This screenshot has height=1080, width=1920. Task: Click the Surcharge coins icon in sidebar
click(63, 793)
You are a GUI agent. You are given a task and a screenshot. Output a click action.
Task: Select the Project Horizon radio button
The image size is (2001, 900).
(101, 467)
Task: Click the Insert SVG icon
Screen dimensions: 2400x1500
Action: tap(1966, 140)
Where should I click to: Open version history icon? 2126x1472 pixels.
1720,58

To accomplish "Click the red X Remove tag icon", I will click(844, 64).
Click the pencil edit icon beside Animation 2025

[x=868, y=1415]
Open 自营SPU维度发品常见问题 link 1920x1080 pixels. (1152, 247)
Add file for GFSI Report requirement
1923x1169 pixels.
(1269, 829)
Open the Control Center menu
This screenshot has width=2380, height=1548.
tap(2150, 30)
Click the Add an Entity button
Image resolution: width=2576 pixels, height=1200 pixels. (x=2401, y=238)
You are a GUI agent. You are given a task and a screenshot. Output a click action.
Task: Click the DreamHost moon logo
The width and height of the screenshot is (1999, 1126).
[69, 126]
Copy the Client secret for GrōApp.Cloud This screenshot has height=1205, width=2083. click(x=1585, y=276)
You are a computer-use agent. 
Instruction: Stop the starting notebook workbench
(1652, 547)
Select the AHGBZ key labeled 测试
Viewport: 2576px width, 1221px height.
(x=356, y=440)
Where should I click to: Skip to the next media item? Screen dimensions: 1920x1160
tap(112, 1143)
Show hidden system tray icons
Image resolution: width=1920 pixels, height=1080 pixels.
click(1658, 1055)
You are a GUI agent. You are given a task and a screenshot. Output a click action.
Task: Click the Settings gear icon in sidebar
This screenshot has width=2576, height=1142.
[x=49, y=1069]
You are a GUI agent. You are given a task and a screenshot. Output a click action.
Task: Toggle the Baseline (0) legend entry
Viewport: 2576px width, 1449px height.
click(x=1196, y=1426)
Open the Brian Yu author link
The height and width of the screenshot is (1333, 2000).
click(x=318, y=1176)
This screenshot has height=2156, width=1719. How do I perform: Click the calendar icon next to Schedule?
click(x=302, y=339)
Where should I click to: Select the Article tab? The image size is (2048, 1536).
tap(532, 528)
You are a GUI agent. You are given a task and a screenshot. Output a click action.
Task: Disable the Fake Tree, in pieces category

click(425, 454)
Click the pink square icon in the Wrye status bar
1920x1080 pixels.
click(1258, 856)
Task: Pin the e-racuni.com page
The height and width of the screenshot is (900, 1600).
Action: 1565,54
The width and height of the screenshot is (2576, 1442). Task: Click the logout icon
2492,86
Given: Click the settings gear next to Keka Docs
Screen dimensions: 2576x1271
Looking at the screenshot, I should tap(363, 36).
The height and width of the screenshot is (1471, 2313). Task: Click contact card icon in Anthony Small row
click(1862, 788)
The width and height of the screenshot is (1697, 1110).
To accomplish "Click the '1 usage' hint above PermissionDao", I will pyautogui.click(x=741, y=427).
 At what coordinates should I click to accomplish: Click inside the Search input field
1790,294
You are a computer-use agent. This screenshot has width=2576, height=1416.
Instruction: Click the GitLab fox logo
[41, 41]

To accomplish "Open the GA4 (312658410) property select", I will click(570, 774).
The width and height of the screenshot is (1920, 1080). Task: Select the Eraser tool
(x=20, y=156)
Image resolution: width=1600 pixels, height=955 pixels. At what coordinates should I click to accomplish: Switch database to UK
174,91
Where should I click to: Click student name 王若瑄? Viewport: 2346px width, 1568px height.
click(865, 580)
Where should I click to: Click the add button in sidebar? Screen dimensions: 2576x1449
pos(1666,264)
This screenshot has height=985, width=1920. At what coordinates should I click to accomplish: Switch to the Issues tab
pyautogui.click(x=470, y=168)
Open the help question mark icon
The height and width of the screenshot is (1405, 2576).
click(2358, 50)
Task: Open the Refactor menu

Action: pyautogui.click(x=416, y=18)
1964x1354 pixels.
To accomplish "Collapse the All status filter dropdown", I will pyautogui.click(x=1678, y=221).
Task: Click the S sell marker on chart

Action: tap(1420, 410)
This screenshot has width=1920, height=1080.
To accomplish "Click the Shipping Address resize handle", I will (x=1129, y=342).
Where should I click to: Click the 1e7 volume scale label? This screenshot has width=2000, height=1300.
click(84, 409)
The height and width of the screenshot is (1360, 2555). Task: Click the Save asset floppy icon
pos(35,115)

» DIRECTIONS FOR THIS TASK:
Copy the entries above exactly, but only from the line holding "Image resolution: width=1600" through the line holding "Open the help question mark icon", both included.

» ANSWER FOR THE TASK:
Image resolution: width=1600 pixels, height=955 pixels. At what coordinates should I click to accomplish: Switch database to UK
174,91
Where should I click to: Click student name 王若瑄? Viewport: 2346px width, 1568px height.
click(865, 580)
Where should I click to: Click the add button in sidebar? Screen dimensions: 2576x1449
pos(1666,264)
This screenshot has height=985, width=1920. At what coordinates should I click to accomplish: Switch to the Issues tab
pyautogui.click(x=470, y=168)
Open the help question mark icon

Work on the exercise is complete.